Wang Weiping, Fu Jingxuan, Zhang Yiming, Hu Ke
Department of Radiation Oncology, Peking Union Medical Hospital, Chinese Academy of Medical Sciences & Peking Union Medical College, No. 1 Shuaifuyuan Wangfujing, Beijing, 100730, China.
Department of Clinical Laboratory, Xuanwu Hospital, Capital Medical University, Beijing, China.
J Cancer Educ. 2025 May 26. doi: 10.1007/s13187-025-02652-9.
Large language models (LLMs) are increasingly utilized in medical education and practice, yet their application in niche fields such as radiation oncology remains underexplored. This study evaluates and compares the performance of OpenAI's GPT-4o and Baidu's ERNIE Bot in a Chinese-language radiation oncology examination. We employed the Chinese National Health Professional Technical Qualification Examination (Intermediate Level) for Radiation Oncology, using a question bank of 1128 items across four sections: Basic Knowledge, Relevant Knowledge, Specialized Knowledge, and Practice Competence. A passing score required an accuracy rate of 60% or higher in all sections. The models' responses were assessed for accuracy against standard answers, with key metrics including overall accuracy, section-specific performance, case analysis performance, and accuracy consensus between the models. The overall accuracy rates were 79.3% for GPT-4o and 76.9% for ERNIE Bot (p = 0.154). Across the four sections, GPT-4o achieved accuracy rates of 82.1%, 84.6%, 78.6%, and 60.9%, respectively, while ERNIE Bot achieved 81.6%, 73.9%, 77.9%, and 69.0%. In the Relevant Knowledge section, GPT-4o achieved significantly higher accuracy (p = 0.002), while no significant differences were found in the other three sections.
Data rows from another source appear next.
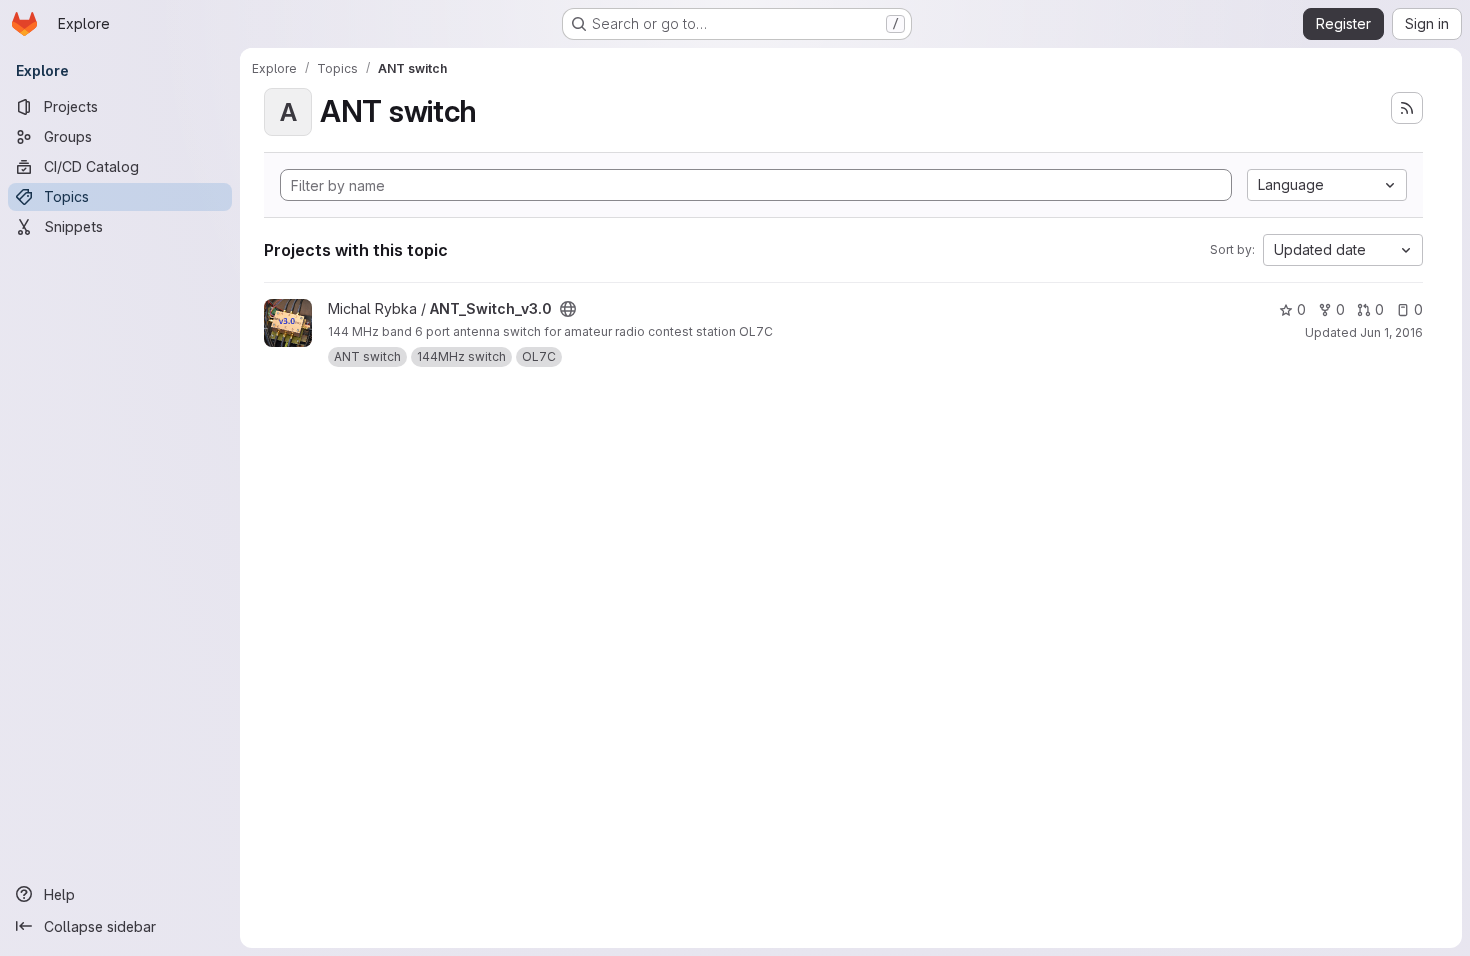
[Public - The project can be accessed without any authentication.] (568, 309)
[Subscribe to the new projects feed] (1407, 108)
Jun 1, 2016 (1391, 332)
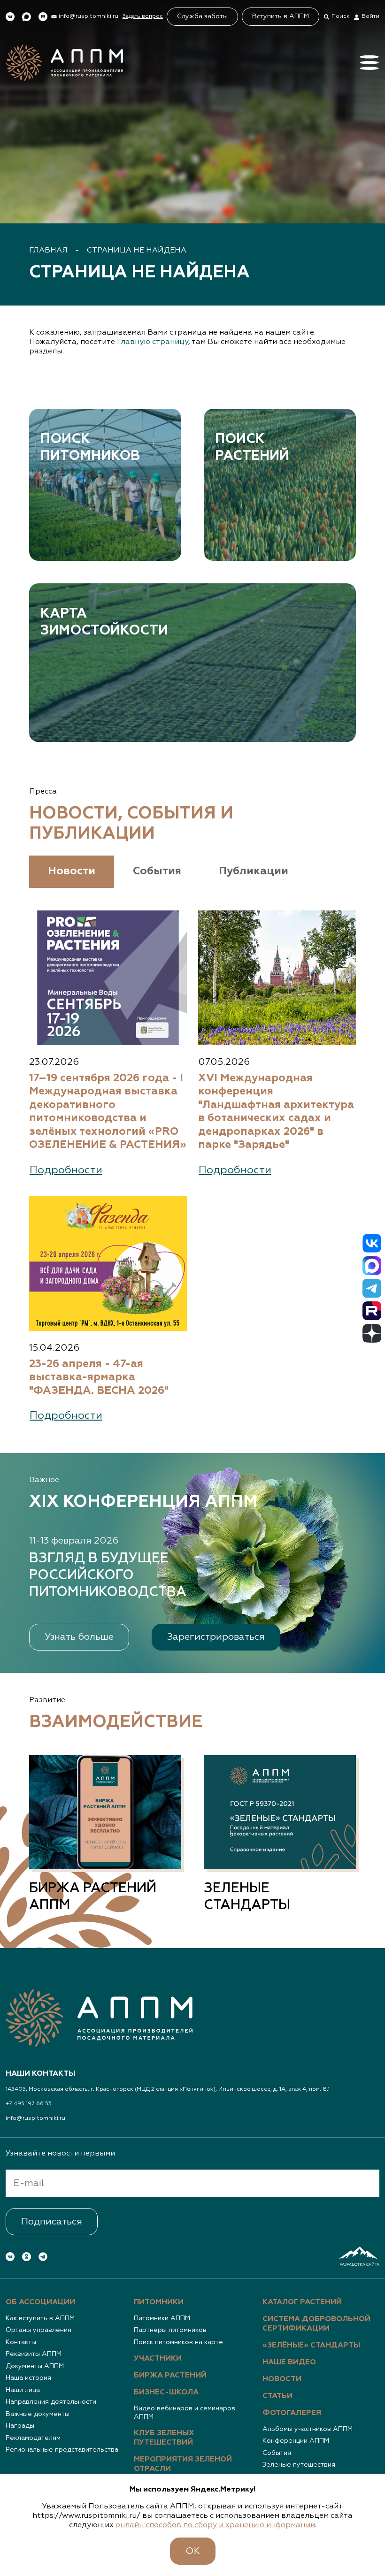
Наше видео (289, 2362)
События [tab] (157, 871)
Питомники (159, 2302)
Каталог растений (302, 2302)
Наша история (28, 2378)
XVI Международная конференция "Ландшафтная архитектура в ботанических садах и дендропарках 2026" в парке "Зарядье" (276, 1112)
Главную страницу (152, 342)
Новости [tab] (71, 871)
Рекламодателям (33, 2438)
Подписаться (51, 2221)
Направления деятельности (51, 2402)
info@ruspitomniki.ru (35, 2118)
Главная (48, 250)
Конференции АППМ (295, 2441)
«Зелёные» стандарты (311, 2345)
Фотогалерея (291, 2413)
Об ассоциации (40, 2302)
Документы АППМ (35, 2366)
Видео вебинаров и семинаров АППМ (184, 2412)
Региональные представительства (62, 2449)
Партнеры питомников (170, 2330)
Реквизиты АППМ (34, 2354)
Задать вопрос (143, 16)
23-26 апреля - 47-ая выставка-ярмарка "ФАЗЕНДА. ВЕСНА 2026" (99, 1377)
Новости (281, 2379)
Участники (158, 2358)
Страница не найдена (136, 250)
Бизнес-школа (166, 2392)
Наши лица (23, 2390)
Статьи (277, 2396)
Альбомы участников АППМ (307, 2429)
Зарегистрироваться (216, 1637)
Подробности (66, 1170)
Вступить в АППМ (280, 16)
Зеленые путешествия (298, 2464)
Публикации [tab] (253, 871)
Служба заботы (202, 16)
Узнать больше (79, 1637)
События (276, 2453)
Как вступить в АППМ (40, 2318)
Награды (20, 2426)
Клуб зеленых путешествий (164, 2438)
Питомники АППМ (162, 2318)
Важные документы (37, 2414)
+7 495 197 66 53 (29, 2104)
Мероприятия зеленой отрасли (183, 2464)
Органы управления (38, 2330)
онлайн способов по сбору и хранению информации (215, 2525)
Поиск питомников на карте (178, 2342)
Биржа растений (170, 2375)
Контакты (21, 2342)
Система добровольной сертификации (316, 2324)
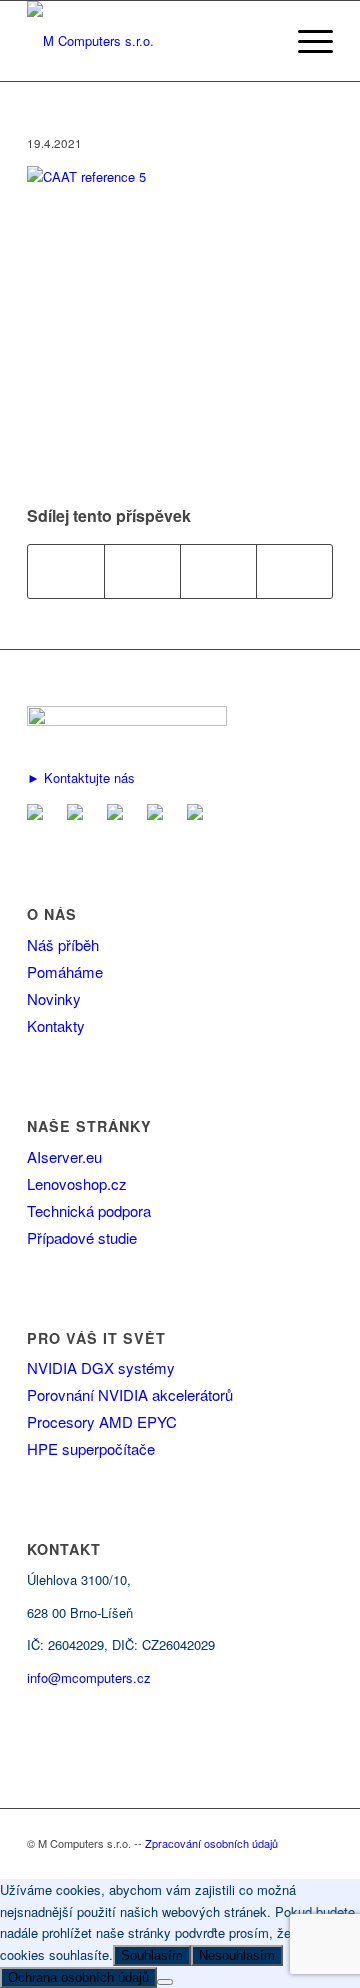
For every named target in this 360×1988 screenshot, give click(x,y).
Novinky (54, 998)
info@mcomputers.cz (89, 1677)
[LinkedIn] (119, 813)
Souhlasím (152, 1955)
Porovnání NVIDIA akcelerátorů (130, 1394)
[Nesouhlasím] (165, 1982)
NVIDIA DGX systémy (101, 1367)
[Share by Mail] (294, 571)
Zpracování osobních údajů (211, 1843)
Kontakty (56, 1025)
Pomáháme (65, 971)
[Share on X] (142, 571)
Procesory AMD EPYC (102, 1421)
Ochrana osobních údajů (78, 1977)
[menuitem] (305, 41)
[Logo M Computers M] (149, 41)
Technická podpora (89, 1210)
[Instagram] (199, 813)
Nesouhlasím (237, 1955)
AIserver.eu (64, 1156)
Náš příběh (63, 944)
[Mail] (39, 813)
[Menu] (305, 41)
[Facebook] (79, 813)
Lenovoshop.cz (77, 1183)
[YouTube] (159, 813)
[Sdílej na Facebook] (66, 571)
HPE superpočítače (91, 1448)
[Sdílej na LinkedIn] (218, 571)
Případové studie (82, 1237)
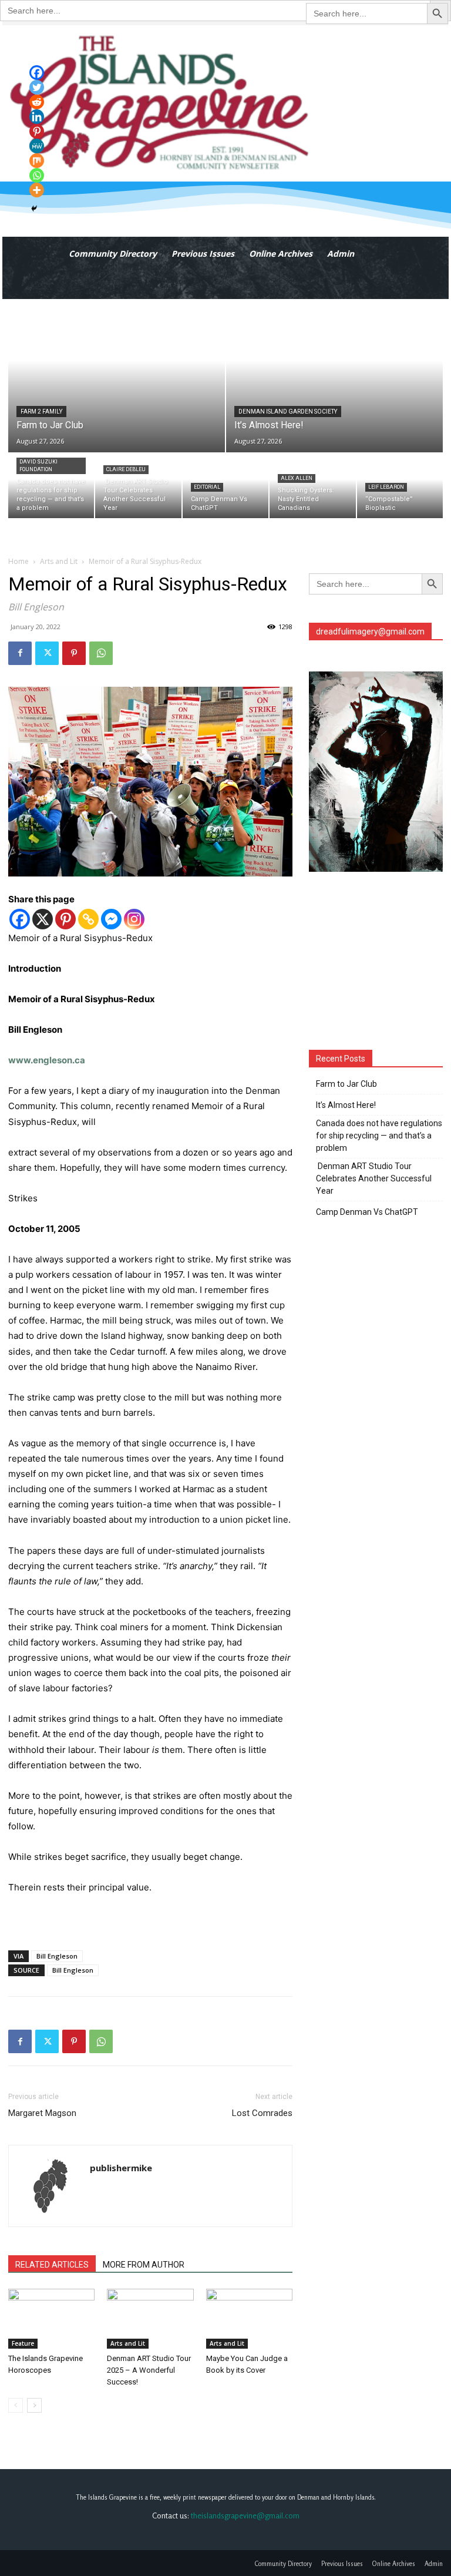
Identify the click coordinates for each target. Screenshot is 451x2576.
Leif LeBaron (386, 487)
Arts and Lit (59, 561)
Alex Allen (296, 478)
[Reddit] (36, 102)
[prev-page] (15, 2405)
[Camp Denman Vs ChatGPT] (225, 486)
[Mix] (36, 160)
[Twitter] (47, 653)
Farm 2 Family (41, 411)
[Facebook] (20, 653)
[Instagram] (134, 919)
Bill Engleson (57, 1956)
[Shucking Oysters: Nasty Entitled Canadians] (312, 486)
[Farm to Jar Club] (116, 376)
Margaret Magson (42, 2113)
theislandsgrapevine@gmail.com (245, 2515)
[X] (42, 919)
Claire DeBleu (126, 469)
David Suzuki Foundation (38, 465)
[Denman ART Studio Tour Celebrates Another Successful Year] (138, 486)
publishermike (121, 2168)
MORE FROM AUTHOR (143, 2264)
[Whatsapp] (36, 175)
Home (18, 561)
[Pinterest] (74, 653)
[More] (36, 190)
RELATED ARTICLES (52, 2264)
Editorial (207, 487)
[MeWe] (36, 146)
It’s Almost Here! (346, 1105)
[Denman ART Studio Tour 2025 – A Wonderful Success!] (150, 2318)
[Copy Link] (88, 919)
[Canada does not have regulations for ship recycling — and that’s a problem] (51, 486)
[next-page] (34, 2405)
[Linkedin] (36, 116)
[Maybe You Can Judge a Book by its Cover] (249, 2318)
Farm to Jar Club (346, 1084)
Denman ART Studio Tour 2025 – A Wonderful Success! (149, 2370)
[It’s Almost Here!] (334, 376)
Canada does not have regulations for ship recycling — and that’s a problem (379, 1136)
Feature (23, 2343)
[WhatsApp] (101, 653)
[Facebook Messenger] (111, 919)
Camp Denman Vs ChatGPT (367, 1212)
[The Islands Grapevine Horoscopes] (51, 2318)
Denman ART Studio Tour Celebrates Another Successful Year (374, 1178)
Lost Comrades (262, 2113)
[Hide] (34, 208)
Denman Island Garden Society (287, 411)
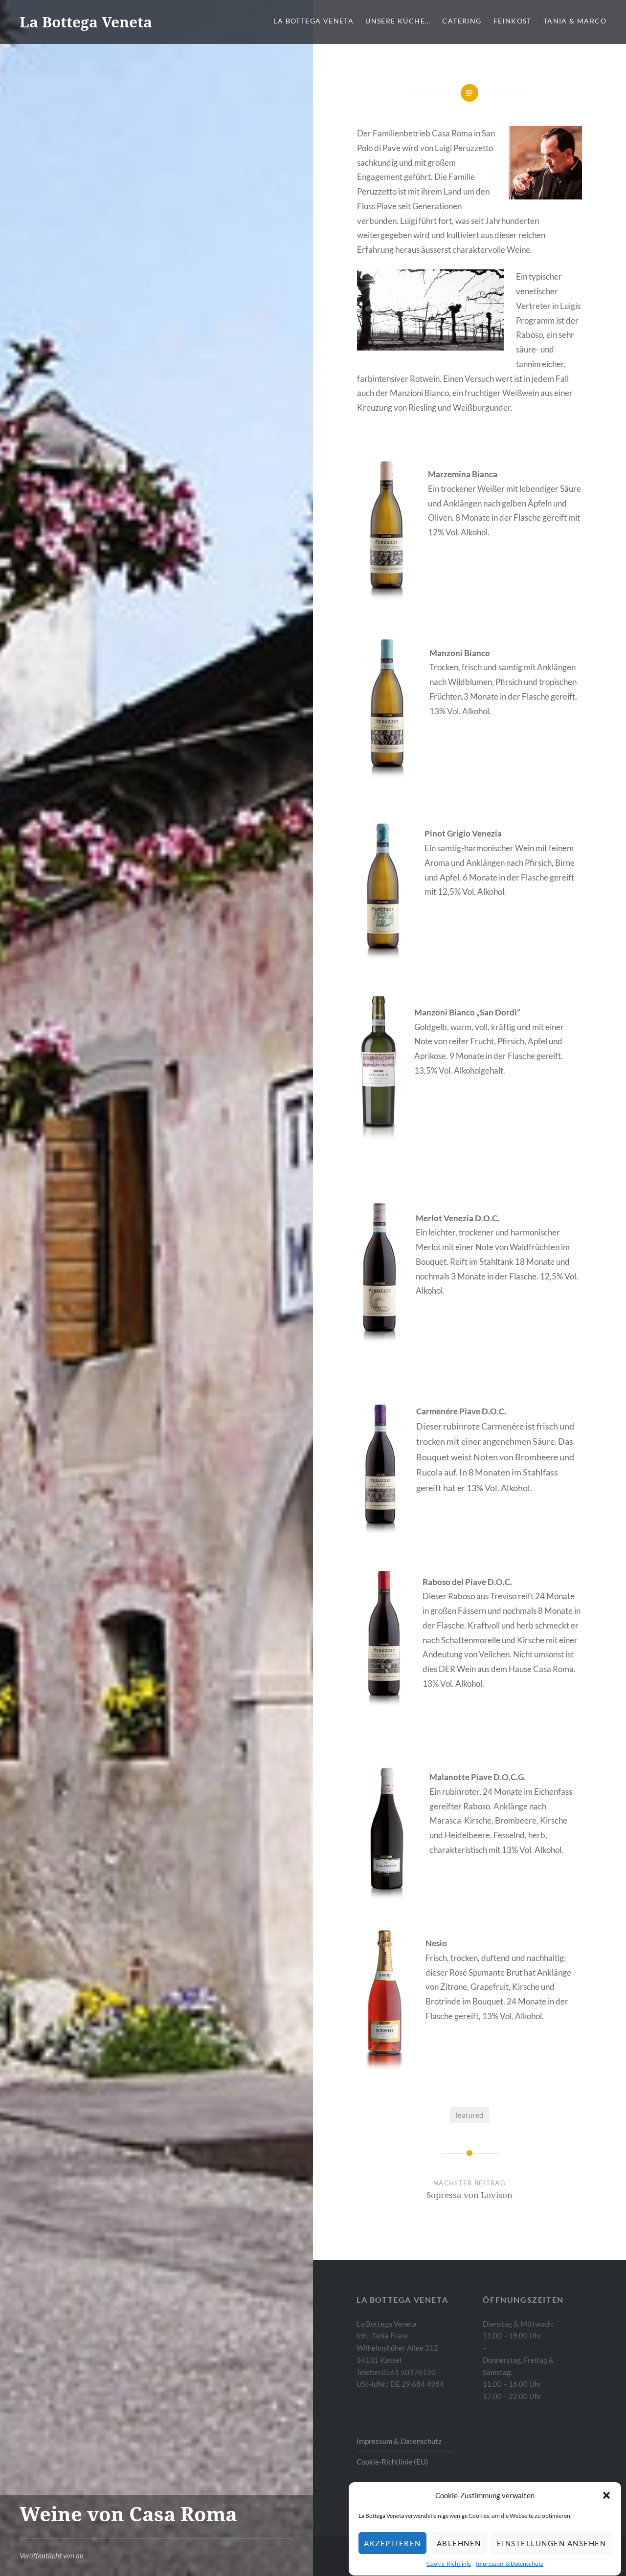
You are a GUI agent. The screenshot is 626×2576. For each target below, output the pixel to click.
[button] (606, 2495)
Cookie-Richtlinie (448, 2564)
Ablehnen (459, 2543)
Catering (461, 21)
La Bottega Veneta (86, 22)
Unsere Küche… (397, 21)
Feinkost (512, 21)
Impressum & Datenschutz (509, 2564)
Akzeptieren (392, 2543)
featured (469, 2115)
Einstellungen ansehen (551, 2543)
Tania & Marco (574, 21)
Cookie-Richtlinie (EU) (392, 2461)
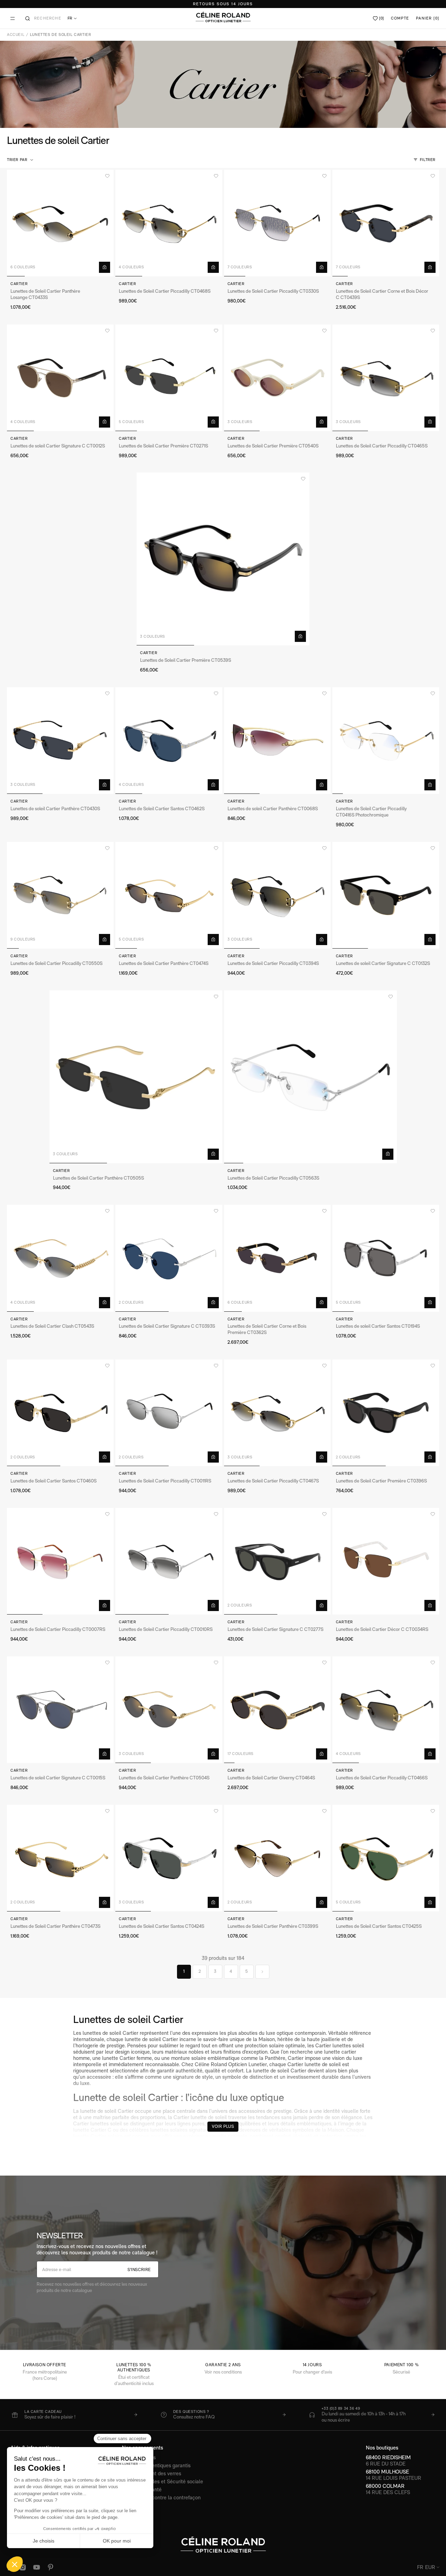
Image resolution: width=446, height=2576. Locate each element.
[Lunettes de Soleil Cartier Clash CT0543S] (60, 1258)
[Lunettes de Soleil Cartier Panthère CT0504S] (168, 1709)
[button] (20, 160)
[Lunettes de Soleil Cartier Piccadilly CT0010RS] (168, 1561)
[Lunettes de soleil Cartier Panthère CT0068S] (277, 740)
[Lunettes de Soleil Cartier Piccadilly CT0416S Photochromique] (385, 740)
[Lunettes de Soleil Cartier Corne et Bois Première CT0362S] (277, 1258)
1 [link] (184, 1971)
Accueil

Across various question types-including single-choice, multiple-answer, case analysis, non-case analysis, and different content areas of case analysis-both models exhibited satisfied accuracy, and ERNIE Bot achieved accuracy rates that were comparable to GPT-4o. The accuracy consensus between the two models was 84.5%, significantly exceeding the individual accuracy rates of GPT-4o (p = 0.003) and ERNIE Bot (p < 0.001). Both GPT-4o and ERNIE Bot successfully passed the highly specialized Chinese-language medical examination in radiation oncology and demonstrated comparable performance. This study provides valuable insights into the application of LLMs in Chinese medical education. These findings support the integration of LLMs in medical education and training within specialized, non-English-speaking contexts.
大语言模型(LLMs)在医学教育和实践中的应用越来越广泛,但其在放射肿瘤学等细分领域的应用仍有待深入探索。本研究评估并比较了OpenAI的GPT-4o和百度的文心一言在中文放射肿瘤学考试中的表现。我们采用了中国国家卫生专业技术资格考试(中级)放射肿瘤学部分,使用了一个包含1128道题目的题库,涵盖四个部分:基础知识、相关知识、专业知识和实践能力。及格分数要求所有部分的准确率达到60%或更高。根据标准答案评估模型的回答准确性,关键指标包括总体准确率、各部分表现、病例分析表现以及模型之间的准确率一致性。GPT-4o的总体准确率为79.3%,文心一言为76.9%(p = 0.154)。在四个部分中,GPT-4o的准确率分别为82.1%、84.6%、78.6%和60.9%,而文心一言分别为81.6%、73.9%、77.9%和69.0%。在相关知识部分,GPT-4o的准确率显著更高(p = 0.002),而在其他三个部分未发现显著差异。在各种题型中,包括单选题、多选题、病例分析题(有病例分析和非病例分析)以及病例分析的不同内容领域,两个模型都表现出令人满意的准确率,且文心一言的准确率与GPT-4o相当。两个模型之间的准确率一致性为84.5%,显著超过GPT-4o(p = 0.003)和文心一言(p < 0.001)的个体准确率。GPT-4o和文心一言都成功通过了高度专业化的中文放射肿瘤学医学考试,并表现出相当的性能。本研究为大语言模型在中文医学教育中的应用提供了有价值的见解。这些发现支持在非英语的专业环境中将大语言模型整合到医学教育和培训中。